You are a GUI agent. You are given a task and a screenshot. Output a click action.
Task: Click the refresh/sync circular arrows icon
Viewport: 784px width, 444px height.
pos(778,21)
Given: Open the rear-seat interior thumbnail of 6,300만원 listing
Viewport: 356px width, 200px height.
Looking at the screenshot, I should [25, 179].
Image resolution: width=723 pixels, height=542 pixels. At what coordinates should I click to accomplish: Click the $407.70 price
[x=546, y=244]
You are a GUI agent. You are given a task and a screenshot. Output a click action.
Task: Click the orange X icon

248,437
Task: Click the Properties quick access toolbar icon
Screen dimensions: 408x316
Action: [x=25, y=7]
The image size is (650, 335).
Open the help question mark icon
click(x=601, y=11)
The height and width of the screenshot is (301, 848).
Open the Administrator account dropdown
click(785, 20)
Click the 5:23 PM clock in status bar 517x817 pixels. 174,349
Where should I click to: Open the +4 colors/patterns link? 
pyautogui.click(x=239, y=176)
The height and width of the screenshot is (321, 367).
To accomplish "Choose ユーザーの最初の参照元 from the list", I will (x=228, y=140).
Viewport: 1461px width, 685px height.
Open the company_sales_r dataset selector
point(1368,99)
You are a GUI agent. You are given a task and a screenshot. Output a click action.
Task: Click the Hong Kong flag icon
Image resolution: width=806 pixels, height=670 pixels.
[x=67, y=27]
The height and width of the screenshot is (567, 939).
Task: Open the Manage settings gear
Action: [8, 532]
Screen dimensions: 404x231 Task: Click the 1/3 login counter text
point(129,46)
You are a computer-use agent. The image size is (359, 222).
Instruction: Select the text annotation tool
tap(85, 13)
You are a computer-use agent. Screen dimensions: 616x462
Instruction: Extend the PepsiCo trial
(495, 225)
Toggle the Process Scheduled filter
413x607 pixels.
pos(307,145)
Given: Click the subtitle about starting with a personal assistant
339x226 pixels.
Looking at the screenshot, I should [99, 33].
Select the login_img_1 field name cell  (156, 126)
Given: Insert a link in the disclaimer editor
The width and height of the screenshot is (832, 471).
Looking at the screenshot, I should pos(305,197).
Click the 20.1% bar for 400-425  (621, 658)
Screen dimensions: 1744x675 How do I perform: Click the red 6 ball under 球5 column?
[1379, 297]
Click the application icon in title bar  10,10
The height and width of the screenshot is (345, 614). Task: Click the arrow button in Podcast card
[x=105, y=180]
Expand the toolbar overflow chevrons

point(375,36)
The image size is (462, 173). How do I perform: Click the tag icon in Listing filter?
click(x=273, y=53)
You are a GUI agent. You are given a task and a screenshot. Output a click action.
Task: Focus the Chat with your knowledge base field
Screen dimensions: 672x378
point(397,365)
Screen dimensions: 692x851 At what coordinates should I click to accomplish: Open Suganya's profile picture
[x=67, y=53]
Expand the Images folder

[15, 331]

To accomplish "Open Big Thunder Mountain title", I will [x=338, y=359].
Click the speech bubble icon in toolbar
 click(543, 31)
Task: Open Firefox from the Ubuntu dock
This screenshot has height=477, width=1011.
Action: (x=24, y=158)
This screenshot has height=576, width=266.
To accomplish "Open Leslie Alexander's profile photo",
#####
## WORK TO COMPLETE:
Return all of the rows above word for word, with nothing changed.

## SOLUTION FOR THIS EXERCISE:
You are a GUI agent. You are given a task and a screenshot. Output a click action.
Task: Click the refresh/sync circular arrows icon
Viewport: 784px width, 444px height.
pos(778,21)
Given: Open the rear-seat interior thumbnail of 6,300만원 listing
Viewport: 356px width, 200px height.
Looking at the screenshot, I should [25, 179].
Image resolution: width=723 pixels, height=542 pixels. At what coordinates should I click to accomplish: Click the $407.70 price
[x=546, y=244]
You are a GUI agent. You are given a task and a screenshot. Output a click action.
Task: Click the orange X icon

248,437
Task: Click the Properties quick access toolbar icon
Screen dimensions: 408x316
Action: [x=25, y=7]
The image size is (650, 335).
Open the help question mark icon
click(x=601, y=11)
The height and width of the screenshot is (301, 848).
Open the Administrator account dropdown
click(785, 20)
Click the 5:23 PM clock in status bar 517x817 pixels. 174,349
Where should I click to: Open the +4 colors/patterns link? 
pyautogui.click(x=239, y=176)
The height and width of the screenshot is (321, 367).
To accomplish "Choose ユーザーの最初の参照元 from the list", I will (x=228, y=140).
Viewport: 1461px width, 685px height.
Open the company_sales_r dataset selector
point(1368,99)
You are a GUI agent. You are given a task and a screenshot. Output a click action.
Task: Click the Hong Kong flag icon
Image resolution: width=806 pixels, height=670 pixels.
[x=67, y=27]
The height and width of the screenshot is (567, 939).
Task: Open the Manage settings gear
Action: [8, 532]
Screen dimensions: 404x231 Task: Click the 1/3 login counter text
point(129,46)
You are a computer-use agent. The image size is (359, 222).
Instruction: Select the text annotation tool
tap(85, 13)
You are a computer-use agent. Screen dimensions: 616x462
Instruction: Extend the PepsiCo trial
(495, 225)
Toggle the Process Scheduled filter
413x607 pixels.
pos(307,145)
Given: Click the subtitle about starting with a personal assistant
339x226 pixels.
Looking at the screenshot, I should [99, 33].
Select the login_img_1 field name cell  (156, 126)
Given: Insert a link in the disclaimer editor
The width and height of the screenshot is (832, 471).
Looking at the screenshot, I should pos(305,197).
Click the 20.1% bar for 400-425  (621, 658)
Screen dimensions: 1744x675 How do I perform: Click the red 6 ball under 球5 column?
[1379, 297]
Click the application icon in title bar  10,10
The height and width of the screenshot is (345, 614). Task: Click the arrow button in Podcast card
[x=105, y=180]
Expand the toolbar overflow chevrons

point(375,36)
The image size is (462, 173). How do I perform: Click the tag icon in Listing filter?
click(x=273, y=53)
You are a GUI agent. You are given a task and a screenshot. Output a click action.
Task: Focus the Chat with your knowledge base field
Screen dimensions: 672x378
point(397,365)
Screen dimensions: 692x851 At what coordinates should I click to accomplish: Open Suganya's profile picture
[x=67, y=53]
Expand the Images folder

[15, 331]

To accomplish "Open Big Thunder Mountain title", I will [x=338, y=359].
Click the speech bubble icon in toolbar
 click(543, 31)
Task: Open Firefox from the Ubuntu dock
This screenshot has height=477, width=1011.
Action: (x=24, y=158)
This screenshot has height=576, width=266.
To accomplish "Open Leslie Alexander's profile photo",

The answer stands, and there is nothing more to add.